* Supplied material
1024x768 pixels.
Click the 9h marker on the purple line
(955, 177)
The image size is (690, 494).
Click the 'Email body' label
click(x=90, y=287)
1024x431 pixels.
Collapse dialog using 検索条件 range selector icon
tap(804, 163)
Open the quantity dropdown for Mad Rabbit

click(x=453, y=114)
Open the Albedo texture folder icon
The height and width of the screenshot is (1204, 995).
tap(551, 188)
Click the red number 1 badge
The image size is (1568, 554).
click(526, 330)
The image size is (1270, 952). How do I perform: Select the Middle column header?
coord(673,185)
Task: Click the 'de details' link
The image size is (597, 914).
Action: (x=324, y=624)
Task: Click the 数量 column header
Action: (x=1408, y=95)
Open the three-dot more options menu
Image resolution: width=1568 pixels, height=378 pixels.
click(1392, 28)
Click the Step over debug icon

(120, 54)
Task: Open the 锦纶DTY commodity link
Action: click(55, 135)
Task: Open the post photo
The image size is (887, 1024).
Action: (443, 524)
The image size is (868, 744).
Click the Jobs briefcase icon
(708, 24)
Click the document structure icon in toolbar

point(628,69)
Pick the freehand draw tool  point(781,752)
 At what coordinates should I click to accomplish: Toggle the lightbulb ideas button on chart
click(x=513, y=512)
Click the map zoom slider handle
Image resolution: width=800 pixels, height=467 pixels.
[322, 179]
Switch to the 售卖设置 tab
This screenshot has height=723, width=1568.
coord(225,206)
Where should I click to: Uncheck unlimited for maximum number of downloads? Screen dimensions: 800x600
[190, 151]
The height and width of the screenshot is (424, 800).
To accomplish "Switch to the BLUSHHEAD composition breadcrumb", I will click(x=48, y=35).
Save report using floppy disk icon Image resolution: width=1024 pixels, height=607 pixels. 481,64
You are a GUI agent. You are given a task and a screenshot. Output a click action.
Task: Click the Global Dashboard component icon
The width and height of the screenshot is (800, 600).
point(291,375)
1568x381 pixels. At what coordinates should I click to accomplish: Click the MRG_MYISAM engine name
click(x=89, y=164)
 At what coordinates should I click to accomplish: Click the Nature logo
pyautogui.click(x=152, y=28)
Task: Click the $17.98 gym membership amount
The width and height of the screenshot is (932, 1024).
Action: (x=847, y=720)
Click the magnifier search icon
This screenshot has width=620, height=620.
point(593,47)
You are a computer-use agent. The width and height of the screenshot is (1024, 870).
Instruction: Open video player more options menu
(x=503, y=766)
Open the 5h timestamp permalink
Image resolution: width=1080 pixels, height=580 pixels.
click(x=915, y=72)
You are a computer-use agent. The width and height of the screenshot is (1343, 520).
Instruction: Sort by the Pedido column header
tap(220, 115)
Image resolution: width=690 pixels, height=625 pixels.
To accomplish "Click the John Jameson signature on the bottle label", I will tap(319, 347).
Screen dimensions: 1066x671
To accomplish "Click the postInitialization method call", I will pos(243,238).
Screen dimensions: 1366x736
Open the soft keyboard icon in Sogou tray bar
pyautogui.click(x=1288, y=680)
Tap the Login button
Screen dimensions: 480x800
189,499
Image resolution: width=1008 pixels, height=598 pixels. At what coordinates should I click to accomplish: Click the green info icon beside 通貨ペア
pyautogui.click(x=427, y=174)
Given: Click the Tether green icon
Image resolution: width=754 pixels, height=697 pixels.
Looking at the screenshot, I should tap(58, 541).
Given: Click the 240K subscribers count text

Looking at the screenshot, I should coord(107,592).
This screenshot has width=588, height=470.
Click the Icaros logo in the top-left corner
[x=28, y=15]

* Task statement
For the records above, give the number of lines that include the string "will", with nothing added.

* Finished exercise
3